Among the records below, find each line bearing the word "heading" and copy it.

## SOURCE MATERIAL

==============================

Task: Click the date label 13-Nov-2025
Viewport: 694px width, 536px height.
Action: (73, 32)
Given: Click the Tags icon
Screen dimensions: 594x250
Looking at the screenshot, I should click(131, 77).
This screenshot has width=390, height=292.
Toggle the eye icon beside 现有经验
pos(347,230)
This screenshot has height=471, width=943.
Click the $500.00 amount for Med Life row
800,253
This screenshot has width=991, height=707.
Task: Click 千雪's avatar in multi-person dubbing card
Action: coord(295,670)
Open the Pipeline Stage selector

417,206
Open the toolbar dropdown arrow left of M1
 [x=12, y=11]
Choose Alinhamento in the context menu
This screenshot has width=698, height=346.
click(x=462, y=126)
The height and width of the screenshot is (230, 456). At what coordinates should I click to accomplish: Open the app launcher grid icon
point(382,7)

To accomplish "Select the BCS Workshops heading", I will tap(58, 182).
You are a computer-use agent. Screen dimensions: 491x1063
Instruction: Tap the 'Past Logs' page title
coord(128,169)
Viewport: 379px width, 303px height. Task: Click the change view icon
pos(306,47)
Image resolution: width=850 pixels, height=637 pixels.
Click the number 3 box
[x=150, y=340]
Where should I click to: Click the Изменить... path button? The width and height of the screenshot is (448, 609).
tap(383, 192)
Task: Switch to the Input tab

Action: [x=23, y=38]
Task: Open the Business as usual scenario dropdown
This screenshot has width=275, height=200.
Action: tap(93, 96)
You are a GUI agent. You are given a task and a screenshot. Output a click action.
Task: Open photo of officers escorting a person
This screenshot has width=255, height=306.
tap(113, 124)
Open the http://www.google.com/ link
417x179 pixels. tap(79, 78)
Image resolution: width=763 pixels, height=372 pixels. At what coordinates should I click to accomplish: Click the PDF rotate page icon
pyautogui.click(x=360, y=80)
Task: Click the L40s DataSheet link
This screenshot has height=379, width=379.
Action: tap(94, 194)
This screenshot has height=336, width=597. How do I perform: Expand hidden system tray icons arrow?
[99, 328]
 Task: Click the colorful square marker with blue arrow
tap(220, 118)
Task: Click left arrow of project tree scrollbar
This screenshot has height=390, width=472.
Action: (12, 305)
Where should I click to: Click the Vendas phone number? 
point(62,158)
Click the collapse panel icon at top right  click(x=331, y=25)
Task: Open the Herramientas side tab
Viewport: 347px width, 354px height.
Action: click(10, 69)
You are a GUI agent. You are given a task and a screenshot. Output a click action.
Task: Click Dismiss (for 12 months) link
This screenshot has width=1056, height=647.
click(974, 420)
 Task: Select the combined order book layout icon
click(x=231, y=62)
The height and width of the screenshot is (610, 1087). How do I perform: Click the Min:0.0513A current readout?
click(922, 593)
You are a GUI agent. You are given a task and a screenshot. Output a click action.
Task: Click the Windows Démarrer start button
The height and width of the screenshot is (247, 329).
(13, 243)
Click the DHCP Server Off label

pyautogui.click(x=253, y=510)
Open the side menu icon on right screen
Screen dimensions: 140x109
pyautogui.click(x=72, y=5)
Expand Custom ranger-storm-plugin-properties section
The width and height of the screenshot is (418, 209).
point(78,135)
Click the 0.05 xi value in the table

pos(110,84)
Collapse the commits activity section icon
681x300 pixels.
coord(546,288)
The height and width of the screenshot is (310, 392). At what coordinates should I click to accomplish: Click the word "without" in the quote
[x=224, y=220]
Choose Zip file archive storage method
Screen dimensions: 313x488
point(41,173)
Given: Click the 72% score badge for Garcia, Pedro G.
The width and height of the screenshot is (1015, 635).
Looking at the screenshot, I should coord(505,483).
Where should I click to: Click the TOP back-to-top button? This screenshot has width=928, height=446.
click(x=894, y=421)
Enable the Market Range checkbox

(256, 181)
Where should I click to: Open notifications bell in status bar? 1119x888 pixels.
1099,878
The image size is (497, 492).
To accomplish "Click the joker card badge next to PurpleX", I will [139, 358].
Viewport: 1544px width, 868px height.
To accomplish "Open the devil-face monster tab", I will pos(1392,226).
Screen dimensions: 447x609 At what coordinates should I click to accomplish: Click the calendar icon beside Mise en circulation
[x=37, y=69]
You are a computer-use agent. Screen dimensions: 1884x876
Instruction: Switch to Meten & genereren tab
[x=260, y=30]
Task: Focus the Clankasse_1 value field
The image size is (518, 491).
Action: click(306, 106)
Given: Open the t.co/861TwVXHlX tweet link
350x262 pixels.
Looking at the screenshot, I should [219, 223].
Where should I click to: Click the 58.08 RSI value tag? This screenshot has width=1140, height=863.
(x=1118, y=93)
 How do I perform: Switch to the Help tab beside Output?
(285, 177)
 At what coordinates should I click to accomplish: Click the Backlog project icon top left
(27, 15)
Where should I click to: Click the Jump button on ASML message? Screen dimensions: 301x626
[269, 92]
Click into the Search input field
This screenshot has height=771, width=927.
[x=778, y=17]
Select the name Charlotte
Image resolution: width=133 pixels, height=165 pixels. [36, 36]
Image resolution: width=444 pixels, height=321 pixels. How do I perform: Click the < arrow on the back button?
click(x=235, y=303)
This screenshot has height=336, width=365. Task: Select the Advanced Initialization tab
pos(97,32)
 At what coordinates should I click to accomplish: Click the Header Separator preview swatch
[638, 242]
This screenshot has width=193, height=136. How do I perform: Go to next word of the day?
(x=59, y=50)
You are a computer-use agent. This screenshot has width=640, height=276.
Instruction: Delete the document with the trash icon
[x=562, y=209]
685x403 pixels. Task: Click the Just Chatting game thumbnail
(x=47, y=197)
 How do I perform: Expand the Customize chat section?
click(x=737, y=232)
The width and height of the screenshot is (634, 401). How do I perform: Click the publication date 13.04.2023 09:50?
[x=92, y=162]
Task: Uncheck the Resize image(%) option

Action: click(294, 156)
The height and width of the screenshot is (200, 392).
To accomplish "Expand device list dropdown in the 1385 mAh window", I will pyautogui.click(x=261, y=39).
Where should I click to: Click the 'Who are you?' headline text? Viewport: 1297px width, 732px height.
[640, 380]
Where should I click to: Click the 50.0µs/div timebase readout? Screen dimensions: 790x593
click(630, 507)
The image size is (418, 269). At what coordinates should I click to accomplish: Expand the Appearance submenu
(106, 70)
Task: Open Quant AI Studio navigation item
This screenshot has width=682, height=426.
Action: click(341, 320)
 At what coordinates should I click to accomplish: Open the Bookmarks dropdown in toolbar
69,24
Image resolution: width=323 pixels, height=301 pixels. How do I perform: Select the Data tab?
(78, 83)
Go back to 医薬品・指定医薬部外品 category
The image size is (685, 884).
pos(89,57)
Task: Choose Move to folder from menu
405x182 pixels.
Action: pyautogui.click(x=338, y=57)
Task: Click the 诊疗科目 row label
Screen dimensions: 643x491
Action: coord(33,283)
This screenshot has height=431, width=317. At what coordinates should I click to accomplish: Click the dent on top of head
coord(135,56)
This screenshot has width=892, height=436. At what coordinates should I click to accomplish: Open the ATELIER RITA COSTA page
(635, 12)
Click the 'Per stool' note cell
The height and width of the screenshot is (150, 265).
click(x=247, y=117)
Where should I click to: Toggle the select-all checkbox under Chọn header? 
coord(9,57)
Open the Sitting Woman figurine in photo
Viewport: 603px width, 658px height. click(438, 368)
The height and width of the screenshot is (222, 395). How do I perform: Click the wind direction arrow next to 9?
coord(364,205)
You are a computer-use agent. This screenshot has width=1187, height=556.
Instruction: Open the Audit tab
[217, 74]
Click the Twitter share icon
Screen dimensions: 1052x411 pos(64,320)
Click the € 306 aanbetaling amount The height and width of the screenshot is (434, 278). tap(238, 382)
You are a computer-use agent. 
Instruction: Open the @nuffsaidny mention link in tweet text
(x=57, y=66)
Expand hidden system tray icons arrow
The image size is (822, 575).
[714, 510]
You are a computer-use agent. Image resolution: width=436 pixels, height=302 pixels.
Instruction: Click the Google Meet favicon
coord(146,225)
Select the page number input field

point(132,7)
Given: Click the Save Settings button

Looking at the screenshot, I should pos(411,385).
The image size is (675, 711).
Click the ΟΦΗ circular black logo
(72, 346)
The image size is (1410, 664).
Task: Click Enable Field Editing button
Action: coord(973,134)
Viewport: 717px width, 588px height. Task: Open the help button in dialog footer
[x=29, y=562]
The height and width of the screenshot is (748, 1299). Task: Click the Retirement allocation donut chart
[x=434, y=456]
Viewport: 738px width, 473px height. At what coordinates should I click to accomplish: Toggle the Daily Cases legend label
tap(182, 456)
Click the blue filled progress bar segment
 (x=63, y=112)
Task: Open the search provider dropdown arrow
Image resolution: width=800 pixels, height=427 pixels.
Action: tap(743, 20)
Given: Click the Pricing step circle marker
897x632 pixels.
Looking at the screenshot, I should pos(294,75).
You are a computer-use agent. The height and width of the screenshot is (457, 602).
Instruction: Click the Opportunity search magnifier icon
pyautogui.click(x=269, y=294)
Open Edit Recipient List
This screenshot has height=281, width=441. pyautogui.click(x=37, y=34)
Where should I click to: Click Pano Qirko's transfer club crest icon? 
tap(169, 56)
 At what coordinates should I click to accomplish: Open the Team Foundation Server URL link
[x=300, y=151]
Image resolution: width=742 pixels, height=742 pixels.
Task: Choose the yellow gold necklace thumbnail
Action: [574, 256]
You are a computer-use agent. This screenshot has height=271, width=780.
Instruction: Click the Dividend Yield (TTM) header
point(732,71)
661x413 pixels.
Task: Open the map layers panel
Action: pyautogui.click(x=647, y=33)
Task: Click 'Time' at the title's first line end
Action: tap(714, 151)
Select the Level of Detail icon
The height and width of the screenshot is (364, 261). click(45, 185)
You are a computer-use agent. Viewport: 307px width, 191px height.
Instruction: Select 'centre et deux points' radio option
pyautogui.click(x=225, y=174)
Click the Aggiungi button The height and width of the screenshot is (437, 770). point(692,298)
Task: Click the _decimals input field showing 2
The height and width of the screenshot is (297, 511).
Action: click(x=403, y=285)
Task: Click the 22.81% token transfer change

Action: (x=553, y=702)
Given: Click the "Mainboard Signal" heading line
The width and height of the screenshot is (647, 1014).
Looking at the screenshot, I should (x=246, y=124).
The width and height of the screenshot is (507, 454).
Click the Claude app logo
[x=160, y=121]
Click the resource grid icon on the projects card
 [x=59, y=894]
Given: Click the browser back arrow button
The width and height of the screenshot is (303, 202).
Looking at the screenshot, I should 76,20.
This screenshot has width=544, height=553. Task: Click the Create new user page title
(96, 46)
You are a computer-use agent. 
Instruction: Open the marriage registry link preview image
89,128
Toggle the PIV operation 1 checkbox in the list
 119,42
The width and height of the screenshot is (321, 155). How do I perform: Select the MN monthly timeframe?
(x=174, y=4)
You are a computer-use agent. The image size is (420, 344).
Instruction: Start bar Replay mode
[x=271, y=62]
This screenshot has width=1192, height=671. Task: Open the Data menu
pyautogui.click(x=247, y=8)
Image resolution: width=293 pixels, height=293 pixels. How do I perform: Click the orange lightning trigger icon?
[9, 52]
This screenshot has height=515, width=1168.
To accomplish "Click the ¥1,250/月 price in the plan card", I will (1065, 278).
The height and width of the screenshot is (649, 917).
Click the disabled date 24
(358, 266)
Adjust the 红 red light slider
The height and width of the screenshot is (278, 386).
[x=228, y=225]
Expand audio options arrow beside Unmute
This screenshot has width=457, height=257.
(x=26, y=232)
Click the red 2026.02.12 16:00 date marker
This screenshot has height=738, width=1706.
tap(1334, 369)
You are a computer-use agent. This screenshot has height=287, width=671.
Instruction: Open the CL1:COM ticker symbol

==============================

## ANSWER FOR THE TASK
To accomplish "Select the BCS Workshops heading", I will tap(58, 182).
Given: Click the "Mainboard Signal" heading line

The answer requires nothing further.